Yesterday (Dec 4), Health Secretary Wes Streeting announced that he would be launching an independent review into rising demand for mental health, ADHD, and autism services in England.
On the surface, this might seem like a good thing – mental health and neurodivergence healthcare is stretched thin in the UK, people are crying out for help, so what we need to do is find a way to improve those services so that people can get the support they need, right?
In fact, the headline aim of this review is to see whether there is evidence of over-diagnosis, with the BBC reporting that the government “believes there are people being referred onto waiting lists who do not need treatment.”
Streeting himself said these conditions were being over-diagnosed earlier this year, though he has since claimed in a piece for The Guardian that those remarks were “divisive” and had “failed to capture the complexity of this problem”.
He wrote: “The truth is there has been a massive growth in mental health and behavioural issues and there isn’t a consensus within the mental health clinical community on what is driving it. We must look at this through a strictly clinical lens to get an evidence-based understanding… That’s the only way we can ensure everyone gets timely access to accurate diagnosis and effective support.”
But, despite Streeting’s attempts to roll back his earlier comments about over-diagnosis, an emphasis on questioning what is “driving” an increase in mental health and neurodivergent diagnoses rather than how to support that increase is both erroneous and borderline offensive.
There is already widespread and growing stigma about conditions like ADHD, with regular discourse online and among politicians about whether those diagnosed are “truly” struggling, and language about finding “evidence” for what is behind this surge in demand only adds to that rhetoric.
I was diagnosed with ADHD nearly two years ago, after waiting 1.5 years for a diagnosis. To many, that might not sound like too long – in some places, there can be up to a 10-year wait for diagnosis – but I was battling with my symptoms long before I was first referred to a Right to Choose provider for assessment. I spent years struggling with basic household tasks, relationships, and school and work, finding myself unable to focus for long periods, and berating myself for not being “normal” like everyone else around me.
This was particularly bad during university when I had a lack of structure and was forced to discipline myself – something that people with ADHD notoriously find difficult – leading to me being diagnosed with severe anxiety and depression. It turns out that the deterioration in my mental health was a result of not knowing about my ADHD and therefore not dealing with it in the right way.
I also battled with internalised stigma about having ADHD, overrun by narratives that people are lying about having the condition, conning themselves into believing they have ADHD, or that it’s not so serious that it even requires diagnosis and intervention.
Many people with ADHD grapple with similar difficulties, meaning they are reluctant to seek a diagnosis or are not believed when they do. Receiving a formal diagnosis was important to me both to feel validated in how I approached work, relationships, and life itself in the past as well as to ensure that I was legally entitled to receive specialist support for the condition. Without a diagnosis, that can be much harder.
At one previous job, for example, I was unable to obtain reasonable adjustments – and received zero empathy from my line manager – until I received a formal diagnosis, meaning I was protected under the 2010 Equality Act.
The current system we operate under does leave many people being “written off”, like Streeting said, but not in the way he might think. It is not due to over-diagnosis but rather chronic underfunding and complex healthcare systems that are not fit-for-purpose, that leaves people in the dust.
Streeting’s review is also looking to “raise the healthiest generation, increase healthy life expectancy, and reduce suicide”, but further stigmatisation of these conditions is in direct conflict with that goal.
People with ADHD are in fact more at risk of suicide and have a lower life expectancy than those who are neurotypical, with 1 in 4 women, and 1 in 10 men, with ADHD will at some time try to take their own lives, while people with ADHD are likely to die between seven and nine years younger than their peers. This is why it is so important for people to be able to access mental health and neurodivergent diagnoses and support.

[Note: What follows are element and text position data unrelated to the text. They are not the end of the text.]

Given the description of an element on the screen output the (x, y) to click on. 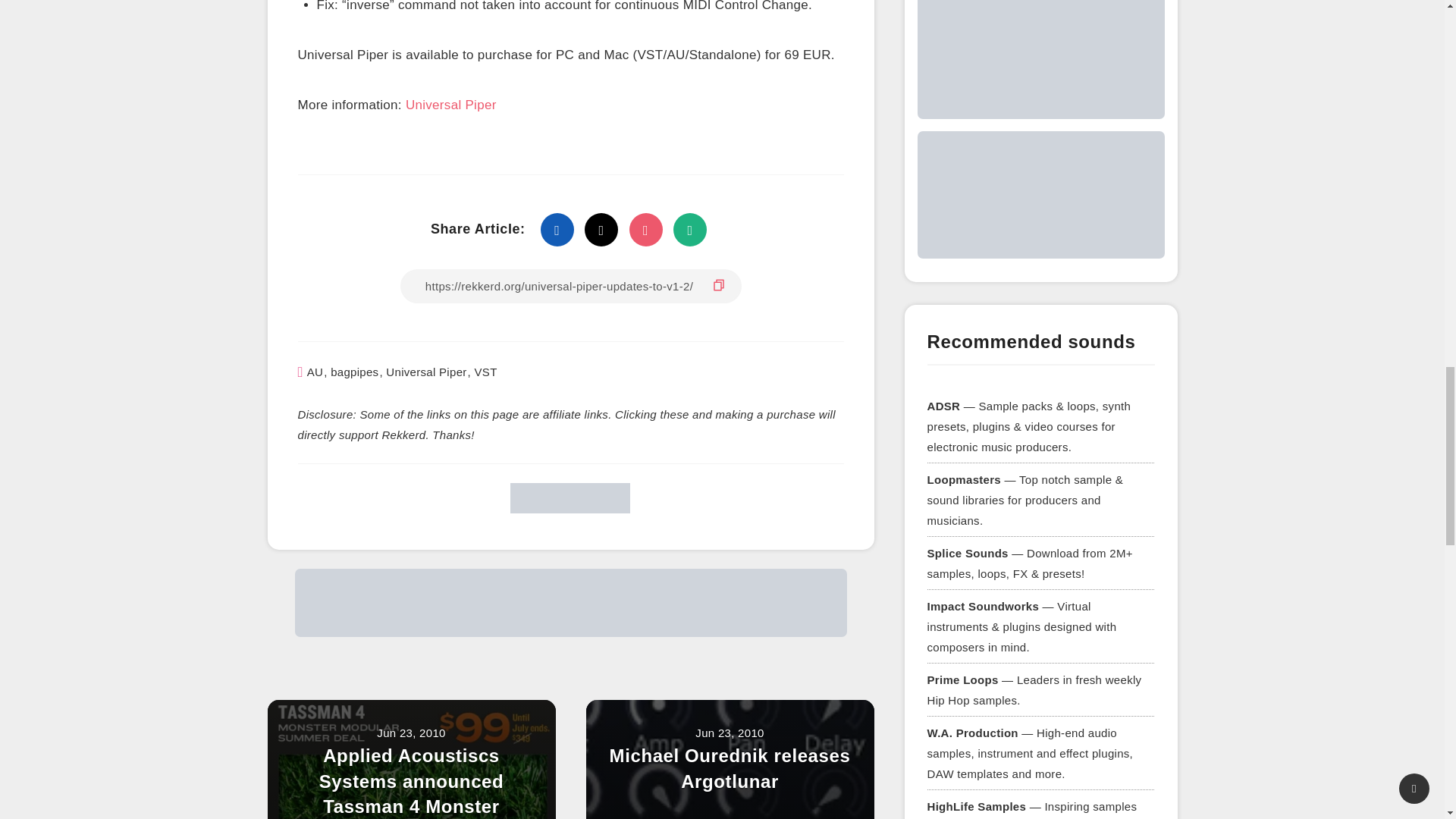
Universal Piper (425, 371)
bagpipes (354, 371)
VST (485, 371)
AU (315, 371)
Universal Piper (451, 106)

For Streeting to suggest that the rise in demand requires any intervention apart from additional funding as well as empathy for those struggling, is ridiculous.
I am not the only one who thinks so. Henry Shelford, CEO of campaigning organisation ADHD UK, told HuffPost UK: “ADHD is not overdiagnosed. A recent Lancet study published research that analysed 9 million GP records and showed just 0.32% of patients have a diagnosis of ADHD. That’s nudging just 10% of the 3-4% of the population who have ADHD.
“We’re underdiagnosed, not overdiagnosed. In addition, a BBC study showed the average wait for an ADHD diagnosis in England is 8 years. The idea that you can achieve overdiagnosis with an average wait of nearly a decade is just preposterous.”
If Streeting wants fewer people to be struggling with ADHD, autism, and associated mental health conditions, then the answer is to invest in those services and support the people who need it rather than blaming them for getting diagnosed in the first place. Focusing on “overdiagnosis”, and refusing to acknowledge just how broken our system is, will push more and more people to breaking point – and the whole country will be worse-for-wear as a result.